Wednesday, May 2, 2012

VH1 Uprising: Hip-Hop & The L.A. Riots

Last night VH1 aired a documentary about the L.A. Riots. Given the fact that I was only nine when the riots happened, I found the documentary very informative. Here is just a few things that I learned from it:

-Rodney King did not initially pull over for officers and a short pursuit took place

-Rodney King did not want to pull over because he was drunk and was on probation   

-Rodney King was hit by officer's batons 56 times

-Two weeks after the Rodney King beating, a black teenage girl named Latasha Harlins was killed by a Korean store owner in South L.A. -Latasha Harlins

-The Korean store owner only received probation for the killing

-Many years before the riots, LAPD officers were recruited from Southern states

-The riots actually lasted more than one day

-Rioters targeted Korean shop owners out of retaliation for Latasha's death.

I remember very clearly seeing the live footage of white truck driver Reginald Denny being dragged out of his truck and beaten by black rioters.
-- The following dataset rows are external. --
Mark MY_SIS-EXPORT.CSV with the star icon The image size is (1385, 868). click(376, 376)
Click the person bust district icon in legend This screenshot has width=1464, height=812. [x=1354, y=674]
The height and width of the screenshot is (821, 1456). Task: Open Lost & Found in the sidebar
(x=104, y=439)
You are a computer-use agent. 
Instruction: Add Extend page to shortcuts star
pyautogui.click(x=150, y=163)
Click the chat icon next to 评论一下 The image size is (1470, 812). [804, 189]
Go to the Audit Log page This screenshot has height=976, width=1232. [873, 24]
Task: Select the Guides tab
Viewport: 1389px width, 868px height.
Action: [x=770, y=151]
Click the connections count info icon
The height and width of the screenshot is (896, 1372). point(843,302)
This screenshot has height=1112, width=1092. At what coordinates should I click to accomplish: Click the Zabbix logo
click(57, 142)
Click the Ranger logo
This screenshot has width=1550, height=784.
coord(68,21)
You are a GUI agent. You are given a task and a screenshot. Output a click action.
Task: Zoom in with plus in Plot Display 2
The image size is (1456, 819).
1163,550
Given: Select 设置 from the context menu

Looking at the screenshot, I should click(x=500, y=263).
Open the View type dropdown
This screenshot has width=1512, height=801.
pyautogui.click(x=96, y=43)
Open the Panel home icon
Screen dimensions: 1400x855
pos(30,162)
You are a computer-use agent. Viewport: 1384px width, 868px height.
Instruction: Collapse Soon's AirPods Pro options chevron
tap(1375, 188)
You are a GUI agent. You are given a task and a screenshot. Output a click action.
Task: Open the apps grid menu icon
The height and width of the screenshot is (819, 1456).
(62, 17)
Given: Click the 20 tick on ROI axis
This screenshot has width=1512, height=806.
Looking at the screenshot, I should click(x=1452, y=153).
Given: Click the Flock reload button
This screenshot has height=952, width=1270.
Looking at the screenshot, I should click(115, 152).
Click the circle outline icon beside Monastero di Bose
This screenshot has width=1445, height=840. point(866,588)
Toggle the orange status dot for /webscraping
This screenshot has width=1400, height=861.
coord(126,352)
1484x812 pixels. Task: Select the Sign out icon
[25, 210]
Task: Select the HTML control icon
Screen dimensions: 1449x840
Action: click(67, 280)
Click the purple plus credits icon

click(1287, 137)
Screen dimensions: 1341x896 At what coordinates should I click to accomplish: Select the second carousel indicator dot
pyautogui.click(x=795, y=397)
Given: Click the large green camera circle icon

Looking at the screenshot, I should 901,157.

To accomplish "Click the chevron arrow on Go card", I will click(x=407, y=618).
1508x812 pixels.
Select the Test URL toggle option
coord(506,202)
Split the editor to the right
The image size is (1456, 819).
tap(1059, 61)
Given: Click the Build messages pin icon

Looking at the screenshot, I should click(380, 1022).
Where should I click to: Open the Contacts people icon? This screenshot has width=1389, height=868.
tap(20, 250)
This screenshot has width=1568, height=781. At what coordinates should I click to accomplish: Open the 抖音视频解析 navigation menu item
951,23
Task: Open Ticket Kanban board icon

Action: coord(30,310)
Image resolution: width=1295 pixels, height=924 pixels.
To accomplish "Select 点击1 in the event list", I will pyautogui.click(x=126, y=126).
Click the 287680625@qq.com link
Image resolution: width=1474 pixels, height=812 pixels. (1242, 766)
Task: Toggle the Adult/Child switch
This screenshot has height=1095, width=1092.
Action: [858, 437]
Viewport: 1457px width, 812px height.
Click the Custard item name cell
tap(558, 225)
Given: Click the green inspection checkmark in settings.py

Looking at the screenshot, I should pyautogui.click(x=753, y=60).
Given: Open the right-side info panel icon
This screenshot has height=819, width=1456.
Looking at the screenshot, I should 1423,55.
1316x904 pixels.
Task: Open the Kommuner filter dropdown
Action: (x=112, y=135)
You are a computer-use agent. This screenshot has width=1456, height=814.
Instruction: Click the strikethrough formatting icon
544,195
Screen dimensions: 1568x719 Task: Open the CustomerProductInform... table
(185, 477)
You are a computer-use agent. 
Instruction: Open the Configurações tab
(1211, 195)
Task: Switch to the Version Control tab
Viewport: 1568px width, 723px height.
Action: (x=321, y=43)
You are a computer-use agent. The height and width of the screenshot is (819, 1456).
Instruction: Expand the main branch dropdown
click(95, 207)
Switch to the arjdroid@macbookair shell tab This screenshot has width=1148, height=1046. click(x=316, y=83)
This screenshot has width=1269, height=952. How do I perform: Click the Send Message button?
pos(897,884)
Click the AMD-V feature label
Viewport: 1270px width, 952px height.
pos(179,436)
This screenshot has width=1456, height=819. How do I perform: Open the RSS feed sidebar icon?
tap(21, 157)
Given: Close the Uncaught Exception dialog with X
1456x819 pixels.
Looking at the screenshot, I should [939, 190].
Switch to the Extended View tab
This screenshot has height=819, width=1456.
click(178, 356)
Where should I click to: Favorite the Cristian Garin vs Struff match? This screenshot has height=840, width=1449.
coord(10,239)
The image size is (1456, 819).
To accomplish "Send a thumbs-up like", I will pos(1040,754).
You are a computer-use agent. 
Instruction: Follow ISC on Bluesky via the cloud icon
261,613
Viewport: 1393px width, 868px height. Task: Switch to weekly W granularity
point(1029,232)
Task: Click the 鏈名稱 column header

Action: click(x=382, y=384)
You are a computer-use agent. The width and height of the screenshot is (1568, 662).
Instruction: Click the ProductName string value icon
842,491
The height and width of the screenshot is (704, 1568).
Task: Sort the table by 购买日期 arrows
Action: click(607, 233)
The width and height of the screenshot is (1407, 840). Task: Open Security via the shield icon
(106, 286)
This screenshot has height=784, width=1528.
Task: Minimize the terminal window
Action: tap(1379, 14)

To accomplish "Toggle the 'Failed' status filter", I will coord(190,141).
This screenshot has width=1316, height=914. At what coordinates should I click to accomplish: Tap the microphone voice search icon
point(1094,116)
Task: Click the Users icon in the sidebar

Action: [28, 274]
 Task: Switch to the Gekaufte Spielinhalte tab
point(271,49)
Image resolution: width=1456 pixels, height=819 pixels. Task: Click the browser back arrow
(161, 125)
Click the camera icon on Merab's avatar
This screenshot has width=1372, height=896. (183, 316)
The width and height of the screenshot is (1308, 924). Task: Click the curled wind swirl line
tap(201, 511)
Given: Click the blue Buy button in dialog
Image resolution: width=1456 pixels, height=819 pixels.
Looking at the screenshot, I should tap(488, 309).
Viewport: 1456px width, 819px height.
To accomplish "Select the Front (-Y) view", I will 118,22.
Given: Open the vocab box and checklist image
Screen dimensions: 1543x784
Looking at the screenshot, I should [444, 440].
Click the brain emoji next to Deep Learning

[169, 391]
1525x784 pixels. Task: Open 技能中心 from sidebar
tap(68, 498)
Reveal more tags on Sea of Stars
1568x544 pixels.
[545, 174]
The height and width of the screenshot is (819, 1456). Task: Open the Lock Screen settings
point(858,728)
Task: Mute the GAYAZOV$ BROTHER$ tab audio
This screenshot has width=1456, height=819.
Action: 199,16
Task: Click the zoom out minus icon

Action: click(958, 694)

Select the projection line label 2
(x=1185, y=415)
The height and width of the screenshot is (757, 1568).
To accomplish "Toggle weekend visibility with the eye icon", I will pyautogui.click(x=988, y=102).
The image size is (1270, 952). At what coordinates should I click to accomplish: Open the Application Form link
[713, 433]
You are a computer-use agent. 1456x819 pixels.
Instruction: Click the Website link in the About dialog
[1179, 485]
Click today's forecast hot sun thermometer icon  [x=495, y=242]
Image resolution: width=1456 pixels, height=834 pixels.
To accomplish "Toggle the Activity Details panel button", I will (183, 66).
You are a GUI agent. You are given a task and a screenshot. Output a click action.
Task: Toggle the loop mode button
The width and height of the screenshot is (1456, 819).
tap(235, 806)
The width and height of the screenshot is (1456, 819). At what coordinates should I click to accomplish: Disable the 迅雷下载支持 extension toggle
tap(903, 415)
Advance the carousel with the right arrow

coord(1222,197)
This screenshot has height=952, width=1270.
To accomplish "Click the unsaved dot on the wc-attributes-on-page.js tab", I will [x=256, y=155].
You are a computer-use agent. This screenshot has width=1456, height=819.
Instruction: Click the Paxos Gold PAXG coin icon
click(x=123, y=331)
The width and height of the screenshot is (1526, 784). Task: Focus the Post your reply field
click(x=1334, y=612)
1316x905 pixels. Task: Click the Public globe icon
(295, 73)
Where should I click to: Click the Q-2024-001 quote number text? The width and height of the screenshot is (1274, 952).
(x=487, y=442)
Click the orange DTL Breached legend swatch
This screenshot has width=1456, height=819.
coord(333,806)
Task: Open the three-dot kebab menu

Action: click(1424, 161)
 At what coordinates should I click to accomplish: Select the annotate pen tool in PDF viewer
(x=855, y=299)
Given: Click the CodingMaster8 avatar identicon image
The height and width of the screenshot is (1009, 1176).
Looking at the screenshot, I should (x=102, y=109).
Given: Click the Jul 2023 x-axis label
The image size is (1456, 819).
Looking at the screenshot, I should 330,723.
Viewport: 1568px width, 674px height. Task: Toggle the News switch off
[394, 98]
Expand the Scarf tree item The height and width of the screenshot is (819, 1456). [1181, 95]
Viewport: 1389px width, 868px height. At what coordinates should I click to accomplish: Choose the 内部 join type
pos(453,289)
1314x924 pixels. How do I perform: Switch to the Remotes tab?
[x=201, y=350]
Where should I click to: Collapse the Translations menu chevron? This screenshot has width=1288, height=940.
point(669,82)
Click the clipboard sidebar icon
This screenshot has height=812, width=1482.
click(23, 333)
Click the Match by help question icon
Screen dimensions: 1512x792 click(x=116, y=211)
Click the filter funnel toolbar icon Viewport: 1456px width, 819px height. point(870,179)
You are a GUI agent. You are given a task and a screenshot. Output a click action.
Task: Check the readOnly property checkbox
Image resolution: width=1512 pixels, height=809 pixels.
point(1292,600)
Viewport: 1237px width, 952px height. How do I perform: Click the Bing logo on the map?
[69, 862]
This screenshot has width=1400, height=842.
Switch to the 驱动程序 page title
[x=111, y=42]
It was hard to watch back then, and even harder to watch last night. And what really bothered me was that the man that put his foot on Reginald's neck to hold him down while others beat him, to this day has no remorse for his actions...

The documentary also discusses how Hip Hop music played a role in the riots, and includes interviews from rappers Ice Cube, Ice-T, Easy E, and others.

Even though it was hard to watch certain parts, I'm glad I watched this documentary. I learned a lot and I recommend everyone watch it, as I'm sure VH1 will replay it all week.